[Data shown — start]

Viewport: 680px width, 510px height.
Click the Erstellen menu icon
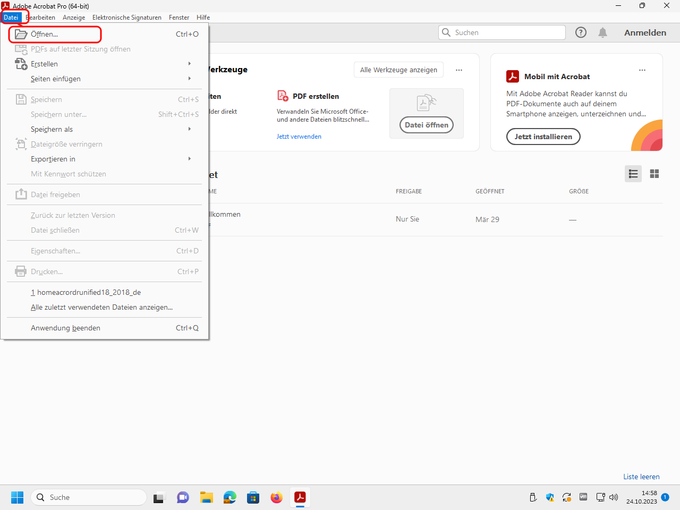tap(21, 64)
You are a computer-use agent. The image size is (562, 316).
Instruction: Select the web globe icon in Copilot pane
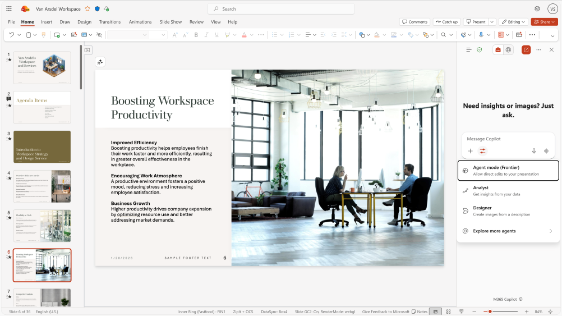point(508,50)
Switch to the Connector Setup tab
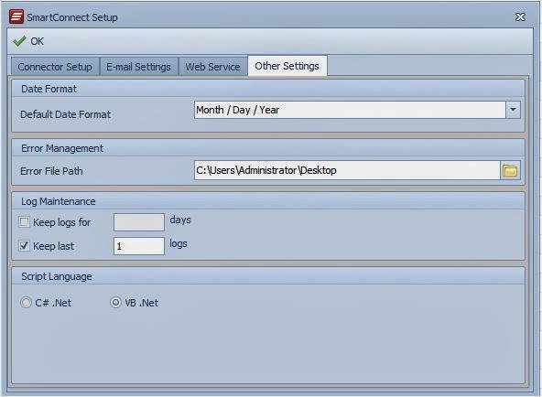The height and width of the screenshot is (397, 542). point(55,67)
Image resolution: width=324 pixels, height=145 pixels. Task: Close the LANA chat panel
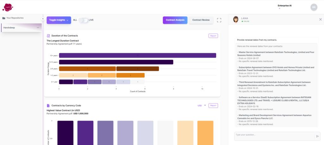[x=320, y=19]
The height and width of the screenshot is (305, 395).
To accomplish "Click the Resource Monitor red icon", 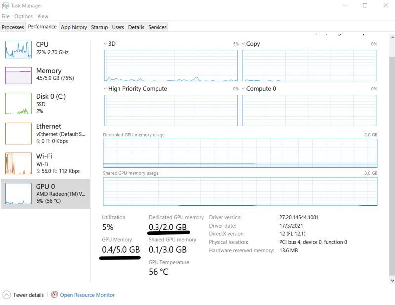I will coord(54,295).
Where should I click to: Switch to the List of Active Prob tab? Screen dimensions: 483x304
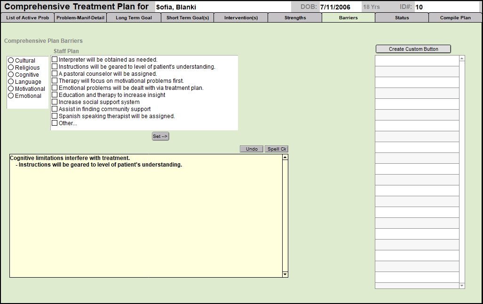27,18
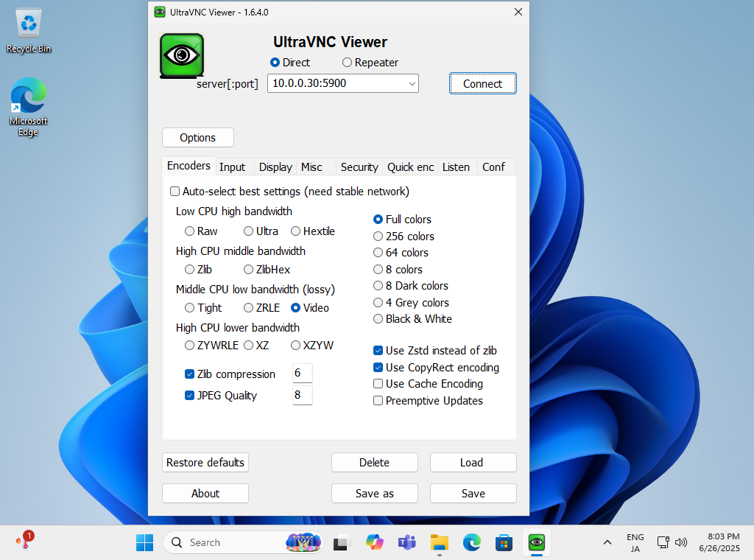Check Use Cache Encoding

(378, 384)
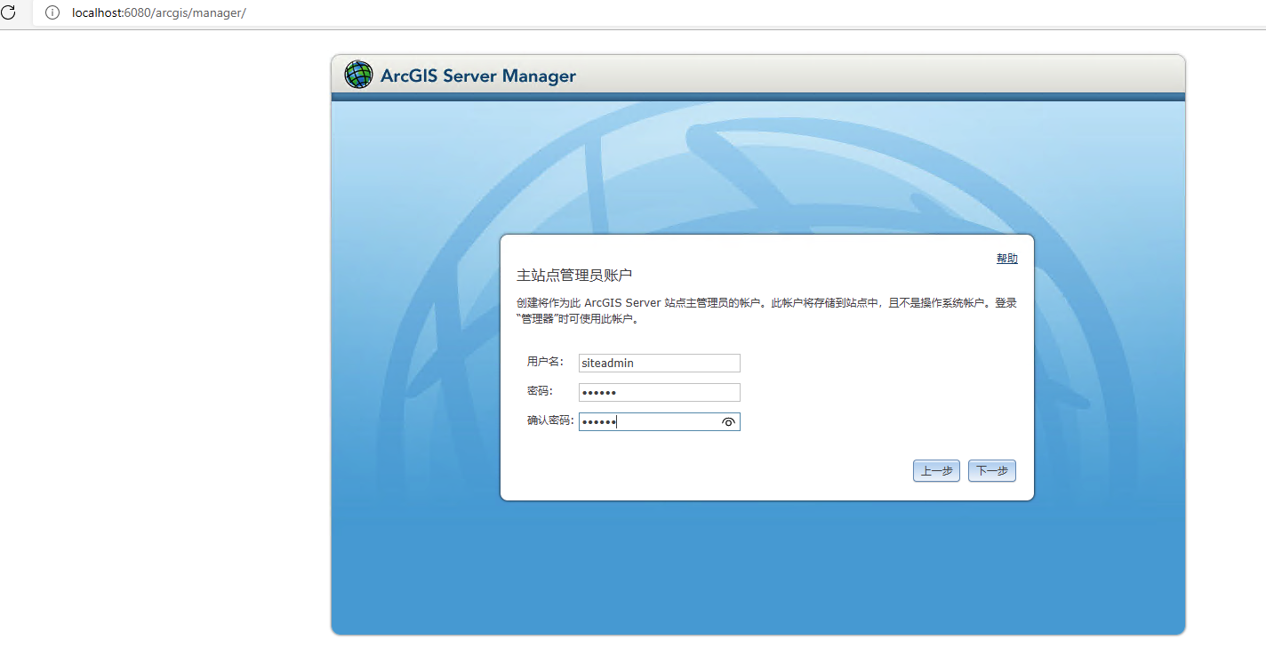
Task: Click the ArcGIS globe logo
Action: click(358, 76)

[Data shown — finish]

» Task statement:
Please retype the entries above word for word, but only from the line containing "Where should I" through the last line, and without the pictures.

» Written response:
Where should I click to: Switch to the List of Active Prob tab? Screen dimensions: 483x304
27,18
Check Use Cache Encoding

(378, 384)
Task: Click the ArcGIS globe logo
Action: click(358, 76)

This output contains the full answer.